EXERCISE DIRECTIONS: Pull every "computer" line out of the data below.

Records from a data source
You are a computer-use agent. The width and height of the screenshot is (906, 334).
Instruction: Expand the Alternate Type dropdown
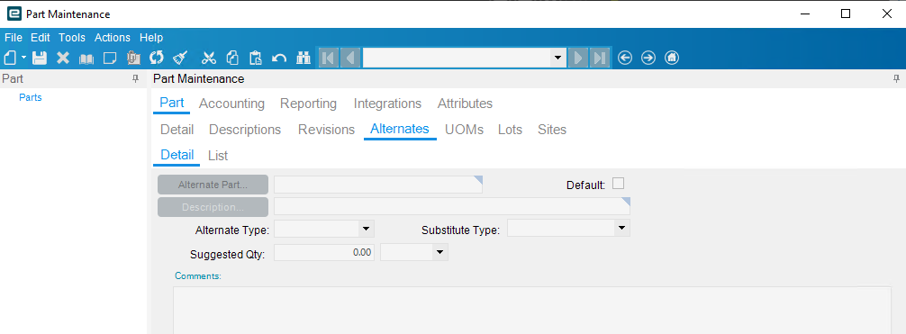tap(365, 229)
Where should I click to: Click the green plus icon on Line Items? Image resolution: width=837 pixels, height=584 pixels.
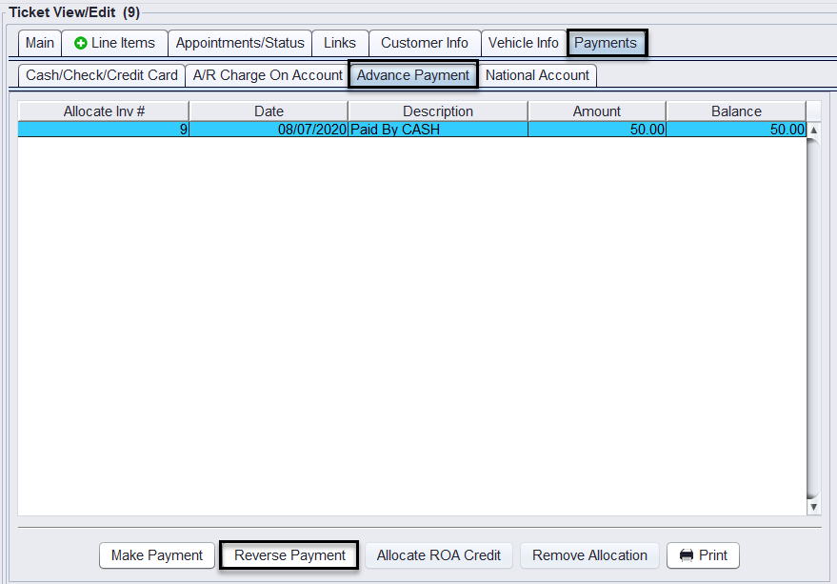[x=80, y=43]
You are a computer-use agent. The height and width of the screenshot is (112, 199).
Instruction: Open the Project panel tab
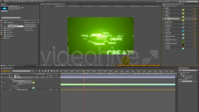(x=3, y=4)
---
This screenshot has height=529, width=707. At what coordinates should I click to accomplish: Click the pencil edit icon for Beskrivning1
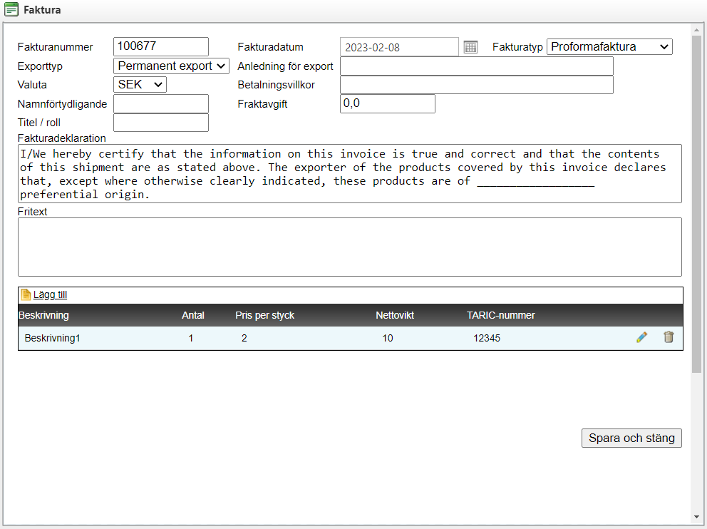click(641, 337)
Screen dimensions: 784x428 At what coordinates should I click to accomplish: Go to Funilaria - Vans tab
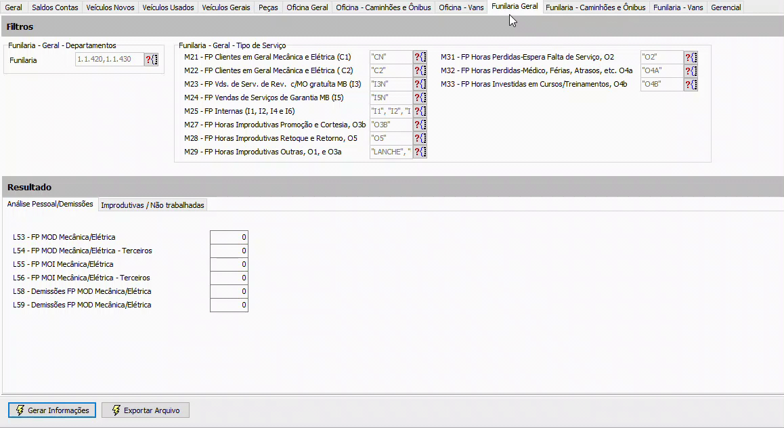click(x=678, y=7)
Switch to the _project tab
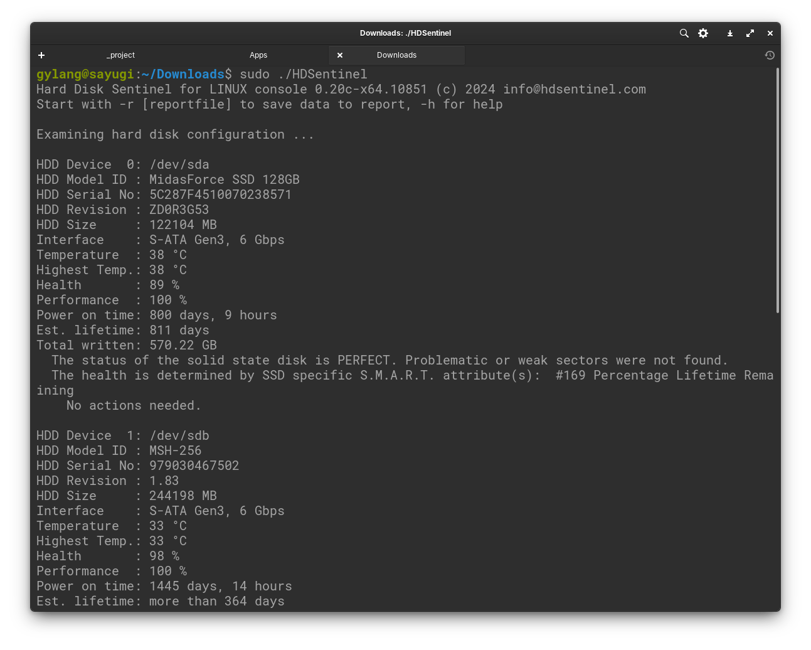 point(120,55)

REPLY:
You are a computer-use agent. The width and height of the screenshot is (906, 334).
You are a computer-use agent. The height and width of the screenshot is (112, 199).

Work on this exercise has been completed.